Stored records
++++++

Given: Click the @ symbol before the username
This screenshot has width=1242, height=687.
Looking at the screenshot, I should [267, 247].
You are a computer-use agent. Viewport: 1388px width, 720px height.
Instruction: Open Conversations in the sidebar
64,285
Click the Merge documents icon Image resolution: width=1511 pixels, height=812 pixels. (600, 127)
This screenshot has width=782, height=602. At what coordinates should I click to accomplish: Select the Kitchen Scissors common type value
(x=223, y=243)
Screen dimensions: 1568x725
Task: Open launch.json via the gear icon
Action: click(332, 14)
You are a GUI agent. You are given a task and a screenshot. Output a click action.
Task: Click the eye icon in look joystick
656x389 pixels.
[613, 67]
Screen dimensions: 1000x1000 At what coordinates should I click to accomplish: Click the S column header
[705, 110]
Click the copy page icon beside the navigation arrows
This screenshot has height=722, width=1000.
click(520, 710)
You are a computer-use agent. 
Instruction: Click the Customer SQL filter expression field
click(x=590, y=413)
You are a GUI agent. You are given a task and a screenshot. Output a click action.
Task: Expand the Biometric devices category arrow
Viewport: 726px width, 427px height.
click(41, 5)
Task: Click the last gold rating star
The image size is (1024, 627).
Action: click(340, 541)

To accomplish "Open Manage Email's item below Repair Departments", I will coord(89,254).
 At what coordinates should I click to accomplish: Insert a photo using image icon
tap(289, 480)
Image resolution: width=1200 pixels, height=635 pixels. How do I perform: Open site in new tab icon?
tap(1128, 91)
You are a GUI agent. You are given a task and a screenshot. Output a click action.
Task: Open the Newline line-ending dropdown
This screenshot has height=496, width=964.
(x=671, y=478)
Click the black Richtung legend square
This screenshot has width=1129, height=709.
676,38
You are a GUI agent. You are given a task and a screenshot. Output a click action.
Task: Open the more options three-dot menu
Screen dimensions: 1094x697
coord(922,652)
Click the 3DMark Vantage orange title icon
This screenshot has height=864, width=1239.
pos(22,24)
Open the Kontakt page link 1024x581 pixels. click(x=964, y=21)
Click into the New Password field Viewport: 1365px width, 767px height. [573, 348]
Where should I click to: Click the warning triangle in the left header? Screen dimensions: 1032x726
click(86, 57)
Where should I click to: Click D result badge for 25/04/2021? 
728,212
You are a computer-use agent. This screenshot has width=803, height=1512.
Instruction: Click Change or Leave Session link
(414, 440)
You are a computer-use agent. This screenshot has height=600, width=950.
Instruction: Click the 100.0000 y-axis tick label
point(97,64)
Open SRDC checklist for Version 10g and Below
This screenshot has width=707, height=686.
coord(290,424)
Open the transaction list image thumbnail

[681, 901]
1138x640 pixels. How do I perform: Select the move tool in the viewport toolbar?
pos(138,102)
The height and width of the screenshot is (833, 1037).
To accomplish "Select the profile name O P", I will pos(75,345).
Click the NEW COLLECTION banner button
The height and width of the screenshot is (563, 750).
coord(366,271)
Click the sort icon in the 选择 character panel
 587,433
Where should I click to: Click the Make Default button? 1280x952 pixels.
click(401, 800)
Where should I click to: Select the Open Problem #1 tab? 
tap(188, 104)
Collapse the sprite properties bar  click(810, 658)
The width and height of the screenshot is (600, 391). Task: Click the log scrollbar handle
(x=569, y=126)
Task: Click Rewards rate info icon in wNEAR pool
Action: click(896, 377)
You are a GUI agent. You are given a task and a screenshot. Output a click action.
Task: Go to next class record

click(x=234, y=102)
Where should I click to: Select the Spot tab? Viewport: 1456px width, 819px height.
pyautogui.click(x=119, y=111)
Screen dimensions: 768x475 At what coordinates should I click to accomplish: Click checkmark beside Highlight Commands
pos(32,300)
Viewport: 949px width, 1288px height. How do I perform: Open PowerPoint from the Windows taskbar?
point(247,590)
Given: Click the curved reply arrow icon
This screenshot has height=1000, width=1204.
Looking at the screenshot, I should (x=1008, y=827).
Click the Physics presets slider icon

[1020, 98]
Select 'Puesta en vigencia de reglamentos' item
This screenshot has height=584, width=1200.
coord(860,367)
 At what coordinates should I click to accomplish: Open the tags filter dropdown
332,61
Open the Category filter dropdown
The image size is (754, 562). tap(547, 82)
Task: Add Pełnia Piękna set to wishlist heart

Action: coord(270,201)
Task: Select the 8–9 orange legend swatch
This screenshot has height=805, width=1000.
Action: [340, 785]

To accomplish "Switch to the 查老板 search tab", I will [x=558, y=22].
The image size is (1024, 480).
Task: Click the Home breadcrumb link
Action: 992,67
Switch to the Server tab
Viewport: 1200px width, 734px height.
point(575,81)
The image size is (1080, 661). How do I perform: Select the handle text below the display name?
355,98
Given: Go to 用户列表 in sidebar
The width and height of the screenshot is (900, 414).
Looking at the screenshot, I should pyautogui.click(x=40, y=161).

++++++

EXERCISE
Each and every record above needs writing out exactly.

RESPONSE AREA
Given: Click the @ symbol before the username
This screenshot has width=1242, height=687.
Looking at the screenshot, I should [267, 247].
You are a computer-use agent. Viewport: 1388px width, 720px height.
Instruction: Open Conversations in the sidebar
64,285
Click the Merge documents icon Image resolution: width=1511 pixels, height=812 pixels. (600, 127)
This screenshot has width=782, height=602. At what coordinates should I click to accomplish: Select the Kitchen Scissors common type value
(x=223, y=243)
Screen dimensions: 1568x725
Task: Open launch.json via the gear icon
Action: click(332, 14)
You are a GUI agent. You are given a task and a screenshot. Output a click action.
Task: Click the eye icon in look joystick
656x389 pixels.
[613, 67]
Screen dimensions: 1000x1000 At what coordinates should I click to accomplish: Click the S column header
[705, 110]
Click the copy page icon beside the navigation arrows
This screenshot has height=722, width=1000.
click(520, 710)
You are a computer-use agent. 
Instruction: Click the Customer SQL filter expression field
click(x=590, y=413)
You are a GUI agent. You are given a task and a screenshot. Output a click action.
Task: Expand the Biometric devices category arrow
Viewport: 726px width, 427px height.
click(41, 5)
Task: Click the last gold rating star
The image size is (1024, 627).
Action: click(340, 541)

To accomplish "Open Manage Email's item below Repair Departments", I will coord(89,254).
 At what coordinates should I click to accomplish: Insert a photo using image icon
tap(289, 480)
Image resolution: width=1200 pixels, height=635 pixels. How do I perform: Open site in new tab icon?
tap(1128, 91)
You are a GUI agent. You are given a task and a screenshot. Output a click action.
Task: Open the Newline line-ending dropdown
This screenshot has height=496, width=964.
(x=671, y=478)
Click the black Richtung legend square
This screenshot has width=1129, height=709.
676,38
You are a GUI agent. You are given a task and a screenshot. Output a click action.
Task: Open the more options three-dot menu
Screen dimensions: 1094x697
coord(922,652)
Click the 3DMark Vantage orange title icon
This screenshot has height=864, width=1239.
pos(22,24)
Open the Kontakt page link 1024x581 pixels. click(x=964, y=21)
Click into the New Password field Viewport: 1365px width, 767px height. [573, 348]
Where should I click to: Click the warning triangle in the left header? Screen dimensions: 1032x726
click(86, 57)
Where should I click to: Click D result badge for 25/04/2021? 
728,212
You are a computer-use agent. This screenshot has width=803, height=1512.
Instruction: Click Change or Leave Session link
(414, 440)
You are a computer-use agent. This screenshot has height=600, width=950.
Instruction: Click the 100.0000 y-axis tick label
point(97,64)
Open SRDC checklist for Version 10g and Below
This screenshot has width=707, height=686.
coord(290,424)
Open the transaction list image thumbnail

[681, 901]
1138x640 pixels. How do I perform: Select the move tool in the viewport toolbar?
pos(138,102)
The height and width of the screenshot is (833, 1037).
To accomplish "Select the profile name O P", I will pos(75,345).
Click the NEW COLLECTION banner button
The height and width of the screenshot is (563, 750).
coord(366,271)
Click the sort icon in the 选择 character panel
 587,433
Where should I click to: Click the Make Default button? 1280x952 pixels.
click(401, 800)
Where should I click to: Select the Open Problem #1 tab? 
tap(188, 104)
Collapse the sprite properties bar  click(810, 658)
The width and height of the screenshot is (600, 391). Task: Click the log scrollbar handle
(x=569, y=126)
Task: Click Rewards rate info icon in wNEAR pool
Action: click(896, 377)
You are a GUI agent. You are given a task and a screenshot. Output a click action.
Task: Go to next class record

click(x=234, y=102)
Where should I click to: Select the Spot tab? Viewport: 1456px width, 819px height.
pyautogui.click(x=119, y=111)
Screen dimensions: 768x475 At what coordinates should I click to accomplish: Click checkmark beside Highlight Commands
pos(32,300)
Viewport: 949px width, 1288px height. How do I perform: Open PowerPoint from the Windows taskbar?
point(247,590)
Given: Click the curved reply arrow icon
This screenshot has height=1000, width=1204.
Looking at the screenshot, I should (x=1008, y=827).
Click the Physics presets slider icon

[1020, 98]
Select 'Puesta en vigencia de reglamentos' item
This screenshot has height=584, width=1200.
coord(860,367)
 At what coordinates should I click to accomplish: Open the tags filter dropdown
332,61
Open the Category filter dropdown
The image size is (754, 562). tap(547, 82)
Task: Add Pełnia Piękna set to wishlist heart

Action: coord(270,201)
Task: Select the 8–9 orange legend swatch
This screenshot has height=805, width=1000.
Action: [340, 785]

To accomplish "Switch to the 查老板 search tab", I will [x=558, y=22].
The image size is (1024, 480).
Task: Click the Home breadcrumb link
Action: 992,67
Switch to the Server tab
Viewport: 1200px width, 734px height.
point(575,81)
The image size is (1080, 661). How do I perform: Select the handle text below the display name?
355,98
Given: Go to 用户列表 in sidebar
The width and height of the screenshot is (900, 414).
Looking at the screenshot, I should pyautogui.click(x=40, y=161).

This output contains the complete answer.